##### MATERIALE DI PARTENZA

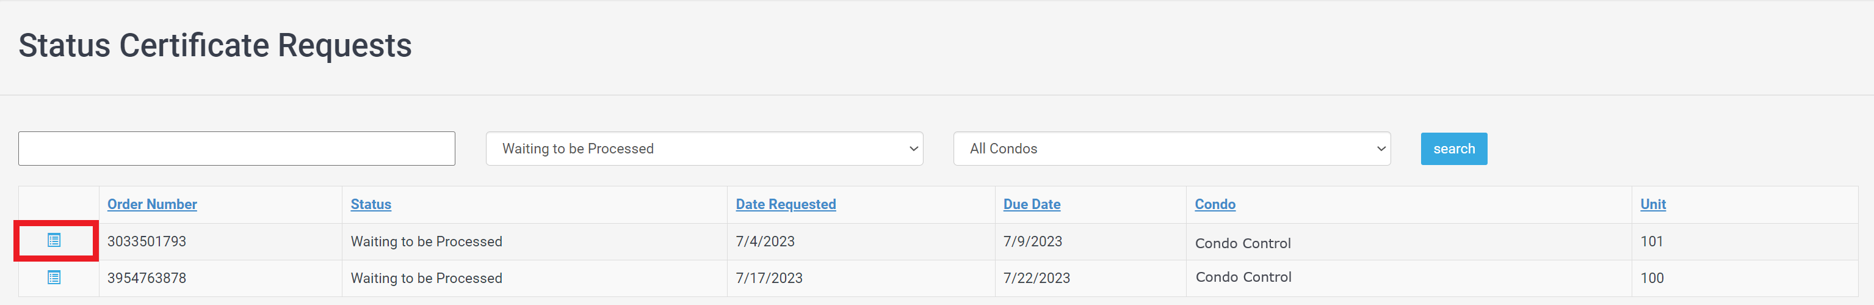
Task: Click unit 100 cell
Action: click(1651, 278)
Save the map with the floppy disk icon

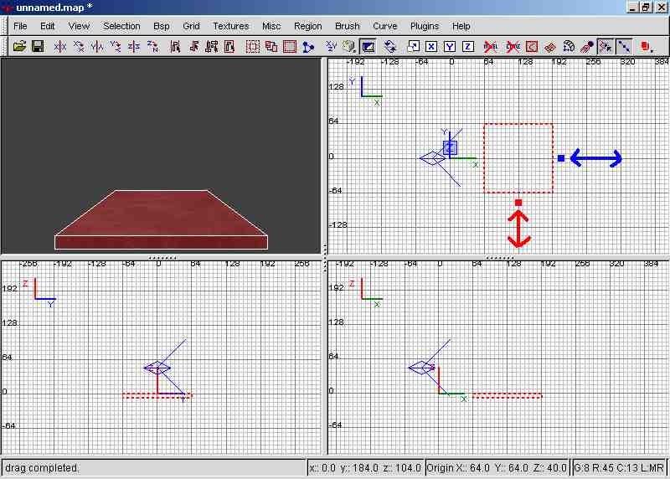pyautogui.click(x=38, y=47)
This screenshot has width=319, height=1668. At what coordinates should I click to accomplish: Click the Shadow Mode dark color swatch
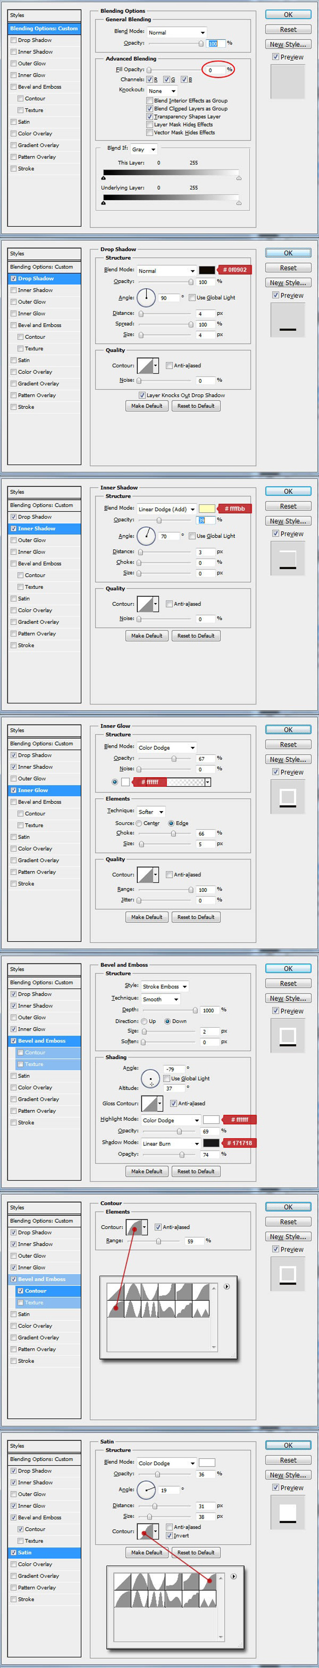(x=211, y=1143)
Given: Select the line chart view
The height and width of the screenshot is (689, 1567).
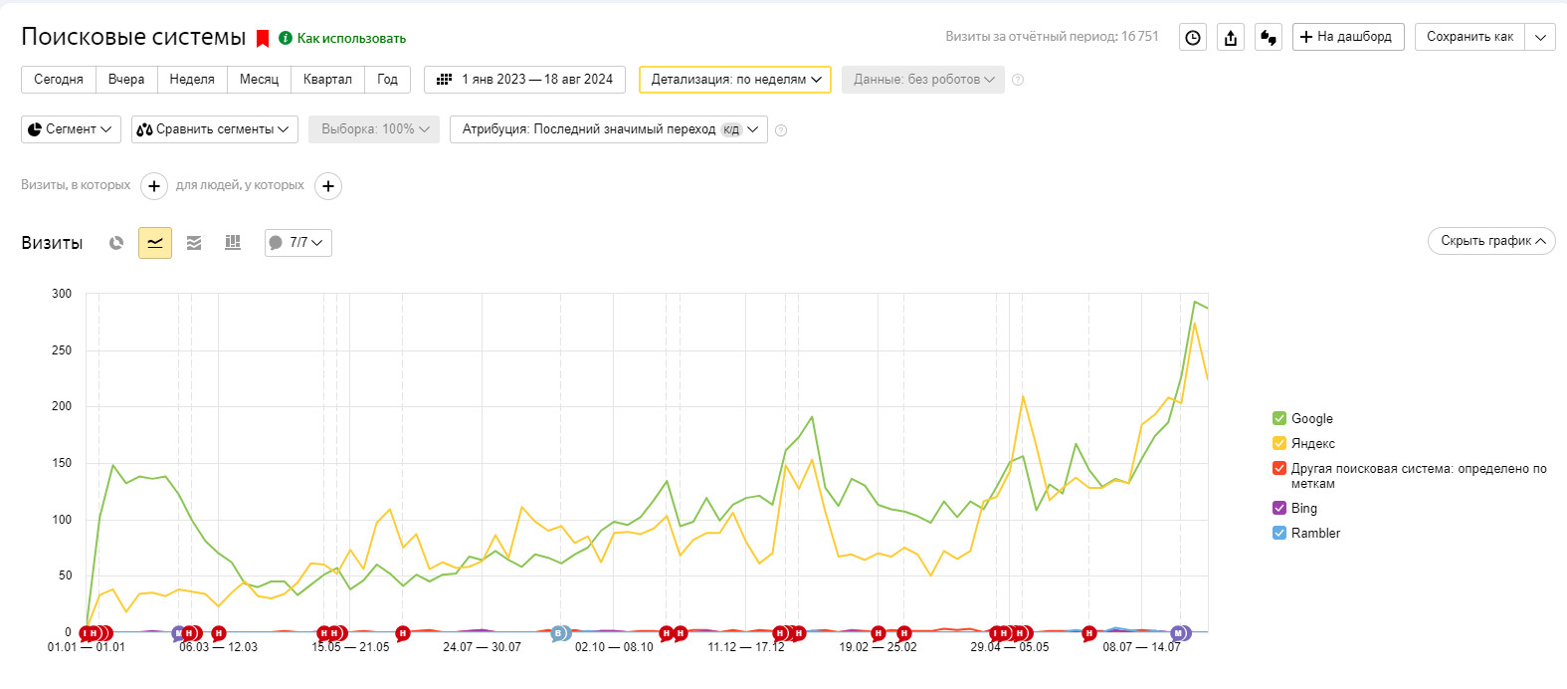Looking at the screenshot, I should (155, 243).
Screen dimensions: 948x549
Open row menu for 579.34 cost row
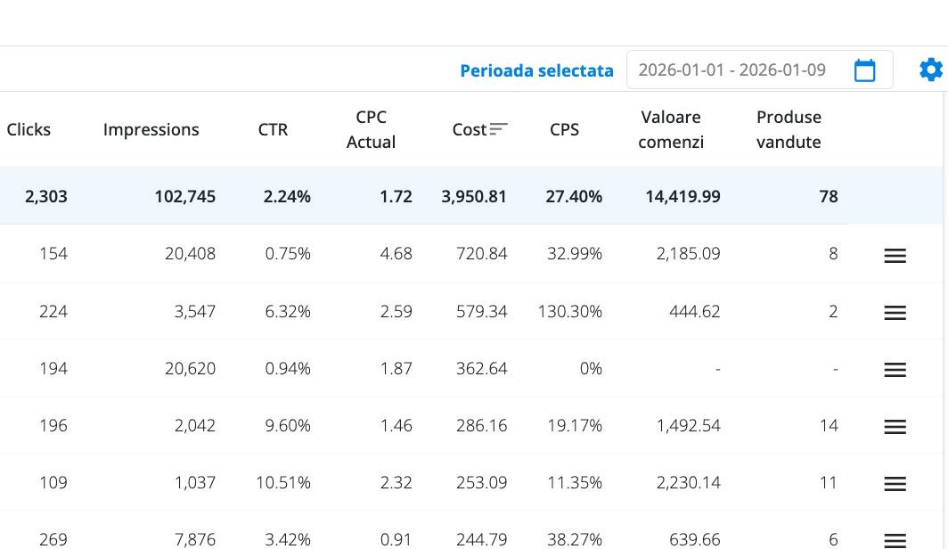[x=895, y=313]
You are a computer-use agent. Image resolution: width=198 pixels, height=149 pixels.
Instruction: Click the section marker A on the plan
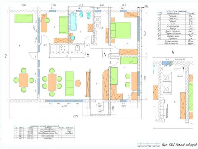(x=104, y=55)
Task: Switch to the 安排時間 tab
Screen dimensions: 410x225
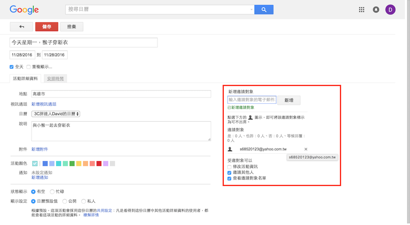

##########

* **CONSEGNA**
Sostituisci "Screen dimensions" con "Screen size" nelle righe che vanno da quella con "Save the map with the floppy disk icon" fino alla fine delle voci, senza apportare altre modifiche. Riporta solo queste righe e ometti le immagini.

* **RISULTATO ESERCIZIO**
Save the map with the floppy disk icon

pyautogui.click(x=38, y=47)
This screenshot has width=319, height=1668. At what coordinates should I click to accomplish: Click the Shadow Mode dark color swatch
(x=211, y=1143)
Given: Select the line chart view
The height and width of the screenshot is (689, 1567).
Looking at the screenshot, I should (155, 243).
Screen size: 948x549
Open row menu for 579.34 cost row
[x=895, y=313]
You are a computer-use agent. Image resolution: width=198 pixels, height=149 pixels.
Instruction: Click the section marker A on the plan
(x=104, y=55)
Task: Switch to the 安排時間 tab
Screen size: 410x225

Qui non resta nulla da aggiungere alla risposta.